TAREA 1:
Responde estas preguntas sobre el texto suministrado que aparece más abajo:
(a) ¿En qué fecha publicó la APL el nuevo anuncio del programa del Festival?
(b) ¿En qué consistió la modificación de ese anuncio?
(c) Según el texto, ¿a qué equivale mandar "a revisar el Facebook" a las feministas?

****************

Al parecer, que se hagan cargo es pedir demasiado a quienes se sienten afectados por el señalamiento de la comodidad que les provee el privilegio masculino de ser sujetos aptos y visibles para tomar palabra en la esfera pública. También parece que el mandar “a revisar el Facebook” es una nueva forma de mandar “a la cocina” a las feministas quejosas y sus demandas histéricas, irracionales y sin fundamento. Respuestas de este tipo son claro ejemplo de la constante negativa a reconocer que existen condiciones desiguales para las mujeres, y que uno puede participar de forma complaciente en los mecanismos excluyentes que aseguran su continuidad. No se es machista únicamente porque se piensa abiertamente que las mujeres son seres inferiores. También hay un machismo más “sofisticado”, sensible e ilustrado, que subyace en el comentario de Barcelli, el del escritor que se pregunta ¿pero qué más quieren?

El 2 de noviembre, la APL publicó un nuevo anuncio del programa del Festival, con una modificación: la adición de una mesa con la participación exclusiva de tres escritoras. Suponemos que este agregado es producto de los cuestionamientos ya mencionados: esta es la forma en la que la institución estaría haciendo efectiva la demanda por reconocimiento. Esto es una suposición. Sin un pronunciamiento de por medio, no hay seguridad sobre si se comprende lo que implica una omisión de ese tipo. No hubo explicaciones sobre por qué, en principio, se prescindió de la presencia de mujeres; por qué, si la APL ha organizado eventos sobre literatura escrita por mujeres y ha contado con la presencia de académicas y escritoras, ahora era distinto. Sin autocrítica, el guardar silencio sólo afirma una política desinteresada en reparar o revertir los efectos de la desigualdad y el machismo en estos espacios.

****************

TAREA 2: Indica cuántas de las filas de abajo contienen la cadena "Privacy", teniendo en cuenta mayúsculas y minúsculas. Responde solo con el número.

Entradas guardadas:
****************

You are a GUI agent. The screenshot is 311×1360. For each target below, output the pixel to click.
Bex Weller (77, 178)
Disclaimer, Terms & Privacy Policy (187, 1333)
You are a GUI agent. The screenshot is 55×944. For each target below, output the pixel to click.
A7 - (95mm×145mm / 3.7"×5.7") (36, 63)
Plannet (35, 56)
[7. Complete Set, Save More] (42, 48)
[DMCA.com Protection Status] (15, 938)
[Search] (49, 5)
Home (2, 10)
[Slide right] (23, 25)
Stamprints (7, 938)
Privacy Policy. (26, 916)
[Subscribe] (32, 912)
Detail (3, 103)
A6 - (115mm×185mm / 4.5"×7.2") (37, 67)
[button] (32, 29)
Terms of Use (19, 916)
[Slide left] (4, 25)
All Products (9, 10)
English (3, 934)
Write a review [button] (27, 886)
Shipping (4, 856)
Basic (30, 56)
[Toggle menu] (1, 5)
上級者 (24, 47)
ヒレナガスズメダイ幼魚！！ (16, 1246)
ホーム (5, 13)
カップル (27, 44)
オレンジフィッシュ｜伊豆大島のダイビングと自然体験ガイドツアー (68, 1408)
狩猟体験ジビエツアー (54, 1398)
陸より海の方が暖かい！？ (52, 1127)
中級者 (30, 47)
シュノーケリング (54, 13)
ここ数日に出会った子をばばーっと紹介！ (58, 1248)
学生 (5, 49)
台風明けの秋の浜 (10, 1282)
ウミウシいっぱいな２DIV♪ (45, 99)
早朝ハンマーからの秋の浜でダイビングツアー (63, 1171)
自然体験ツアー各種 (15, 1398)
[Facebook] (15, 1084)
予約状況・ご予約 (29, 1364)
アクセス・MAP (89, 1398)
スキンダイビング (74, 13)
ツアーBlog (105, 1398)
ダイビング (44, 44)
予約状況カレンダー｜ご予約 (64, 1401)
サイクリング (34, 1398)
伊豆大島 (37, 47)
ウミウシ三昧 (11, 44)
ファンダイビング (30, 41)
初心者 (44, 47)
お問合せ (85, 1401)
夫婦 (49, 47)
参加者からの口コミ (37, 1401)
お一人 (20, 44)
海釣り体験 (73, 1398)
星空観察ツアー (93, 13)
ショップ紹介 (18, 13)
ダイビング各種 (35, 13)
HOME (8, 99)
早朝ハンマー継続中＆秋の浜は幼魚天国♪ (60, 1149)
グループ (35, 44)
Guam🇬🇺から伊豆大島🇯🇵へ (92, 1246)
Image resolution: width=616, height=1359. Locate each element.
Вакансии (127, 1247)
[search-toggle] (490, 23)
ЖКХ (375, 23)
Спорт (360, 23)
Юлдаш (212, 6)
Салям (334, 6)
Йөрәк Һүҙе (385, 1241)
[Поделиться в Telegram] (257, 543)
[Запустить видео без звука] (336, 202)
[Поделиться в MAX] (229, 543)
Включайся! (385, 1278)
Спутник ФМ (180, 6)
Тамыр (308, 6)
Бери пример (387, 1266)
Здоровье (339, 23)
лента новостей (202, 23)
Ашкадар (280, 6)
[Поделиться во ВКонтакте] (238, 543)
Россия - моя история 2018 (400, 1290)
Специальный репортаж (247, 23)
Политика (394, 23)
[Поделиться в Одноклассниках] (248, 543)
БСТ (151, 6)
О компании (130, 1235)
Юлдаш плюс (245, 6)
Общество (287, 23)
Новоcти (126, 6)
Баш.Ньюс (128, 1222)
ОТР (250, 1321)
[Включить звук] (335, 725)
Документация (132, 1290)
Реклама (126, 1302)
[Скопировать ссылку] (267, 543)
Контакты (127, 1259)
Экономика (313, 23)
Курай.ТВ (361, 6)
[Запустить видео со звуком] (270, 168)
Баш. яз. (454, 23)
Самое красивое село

****************

RESULTADO DE LA TAREA 1:
(a) El 2 de noviembre.
(b) En la adición de una mesa con la participación exclusiva de tres escritoras.
(c) A una nueva forma de mandar "a la cocina" a las feministas quejosas y a sus demandas.

RESULTADO DE LA TAREA 2: 2